Jessie Lynn McMains (they/she) is the owner and editor of Bone & Ink Press. They are a multi-genre writer, zine-maker, and dabbler in tarot, music, and visual art. They were the recipient of the 2019 Hal Prize for poetry, and were the 2015-2017 Poet Laureate of Racine, WI. They are the author of several chapbooks, and recently self-published a collection of their nonfiction, titled What We Talk About When We Talk About Punk. Their first full-length book of poetry, The Loneliest Show On Earth, was published in February 2020 by Bottlecap Press. Their first rockstar crush, when they were a child in the 1980s, was Billy Idol, and they're pretty sure that explains a lot about them. You can find their website at recklesschants.net, or find them on Twitter, Tumblr, and Instagram @rustbeltjessie
Eva Morrow is a Vegas-raised, Spokane-dwelling creator who works alongside animals while being an editorial assistant for Pussy Magic and The Atticus Review.
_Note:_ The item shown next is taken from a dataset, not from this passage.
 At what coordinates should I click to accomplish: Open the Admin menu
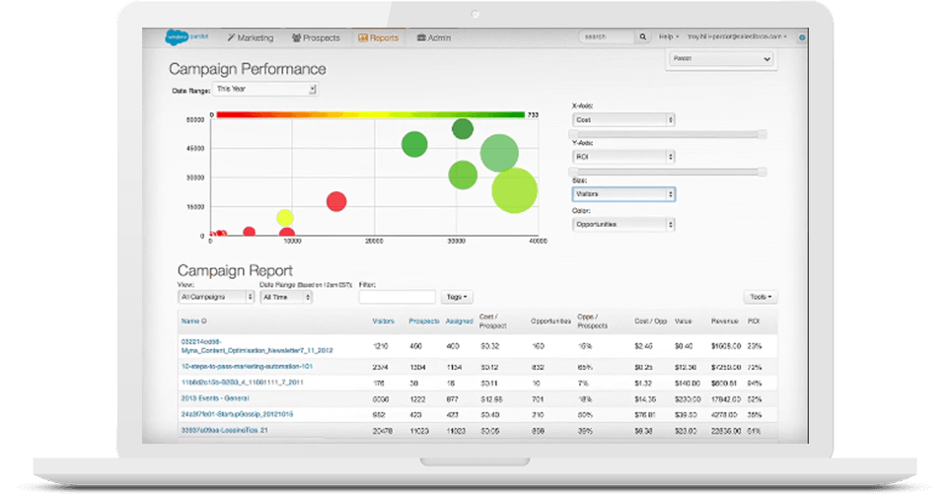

She lives with her two soulmates--her husband and their pup, Artemis. You can make the decision to follow her @evajmorrow.
L M Schmidt (she/her) is an emerging poet exploring expressions of disability/debility and transhumanism through the self-interrogation her own positionality as a queer & disabled Canadian woman. She has her Masters Degree in Philosophy from the University of Cambridge as a Chevening Scholar & Cambridge Trust Scholar. She was previously an editor for NōD Magazine and is currently an Editor for Pussy Magic.